Sicca syndrome/Sjögren’s syndrome (SS)

Sicca symptoms of either the mouth or eyes have been reported in 20-30% of patients with HCV infection, whereas less than 5% of patients with SS are HCV-positive [5]. There are many clinical and histological similarities between HCV-related Sicca syndrome and primary SS. However, a typical SS, defined by the presence of xerostomia, xerophthalmia, anti-SSA or anti-SSB antibodies and typical salivary gland histology, is rarely found in patients with HCV infection. Besides, patients with HCV-positive SS are usually older and more likely to have photosensitivity, mixed cryoglobulinemia and arthralgia than patients with primary SS. Low titers of antinuclear antibodies (ANA) and RF are common in patients with HCV-related Sicca syndrome, but the presence of anti-SSA or anti-SSB autoantibodies is rare [9].

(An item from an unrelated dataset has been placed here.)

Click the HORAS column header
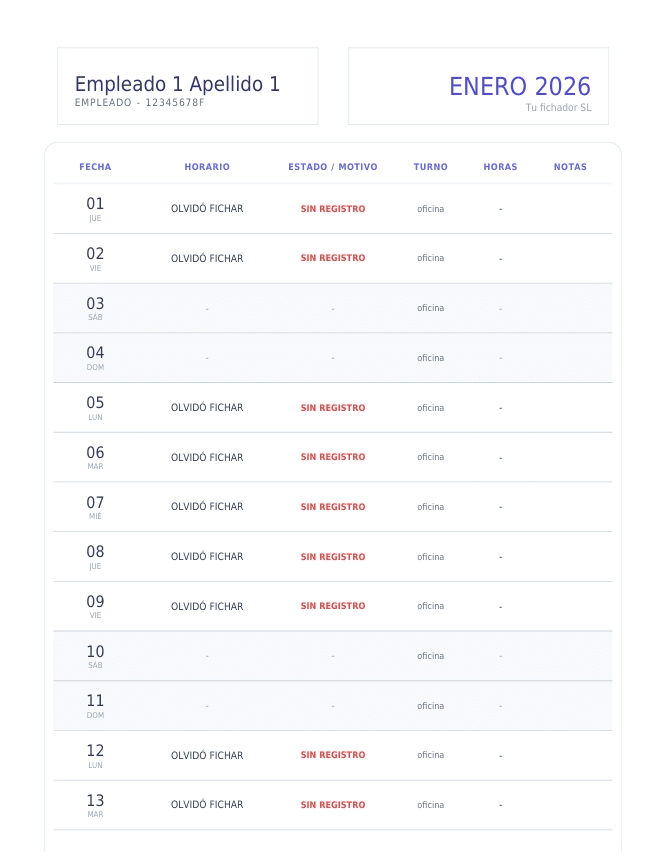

In a multicenter study involving 137 patients with both SS and HCV infections, 58% presented a systemic process showing diverse extra-glandular manifestations, with articular involvement (44%), vasculitis (20%), and neuropathy (16%) being the most frequent features observed. The main immunologic features were ANA (65%), hypocomplementemia (51%), and cryoglobulinemia (50%). Only 23% patients had positive anti-Ro/SS-A and/or anti-La/SS-B antibodies, and these had a higher prevalence of some extra-glandular features [35].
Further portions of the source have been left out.